To show how they are different from Netanyahu, Bennett and Lapid are trying to conduct a new way of doing business in the United States and Europe. It’s called working together.
We saw the fruits of that effort in Europe this week, when Sweden announced that it was boycotting the Durban conference taking place on the sidelines of the UN General Assembly in New York. The decision came just days after Lapid spoke with Swedish Foreign Minister Ann Linde, the first conversation between the two country’s foreign ministers in seven years.
Is Sweden suddenly supporting everything Israel does, and all Israeli policies when it comes to the Palestinians? Of course not. But this shows that dialogue and working together can create results.
Despite the goodwill being shown by the Biden administration, Israel received a reminder this week of how tough is the battle in America, which will not be won easily or quickly. The opposition by members of The Squad to the bill that would have allocated $1 billion to replenish Israel’s Iron Dome batteries – and the Democratic Party’s surrender to their dictates – shows just how contentious an issue Israel has become within America’s ruling party.

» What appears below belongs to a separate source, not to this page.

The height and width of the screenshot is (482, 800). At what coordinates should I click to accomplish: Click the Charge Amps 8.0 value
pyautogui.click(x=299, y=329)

Iron Dome is a system that does one thing: it saves lives. What many fail to understand is that it doesn’t only save Israeli lives, it also saves Palestinian lives.
Imagine, for example, that Israel did not have the Iron Dome, had no way of shooting down rockets fired from Gaza. What would have happened in May when 4,000 missiles were shot toward Israel? Imagine how many people would have been killed, how many people would have been hurt, how paralyzed the nation would have become.
It would have been dozens dead. Possibly more. Israel would have needed to respond. It would have needed to send ground troops into Gaza, or launch an aerial assault the likes of which have never been seen. Would it have had the luxury to call homes before bombing them, or holding back from attacking when seeing civilians approaching a military target about to be bombed? Unlikely, since rockets would have been raining down on Israel at the same time.
All the members of The Squad needed to do was ask Colin Kahl, the under-secretary of defense for policy in the Biden administration.
Kahl is a strong Democrat, and believes passionately in the two-state solution. But he was also one of the key Obama administration officials who pushed through the first US funding of the Iron Dome system in recognition of what it could do to save Israeli lives, and give citizens a sense of security along the border with Gaza.
The members of The Squad probably don’t know all this, but even if they did, they wouldn’t care. Their issue is not with Iron Dome, it is with the State of Israel.
They want an Israel that is weak and cannot protect itself. The success they had in stopping the bill for Iron Dome needs to concern Bennett and Lapid, since it shows the level of influence and what the progressive vanguard will do the next time military aid is set for renewal, or another defense package comes up for approval.
One hundred days may have passed relatively quietly. This is just the beginning.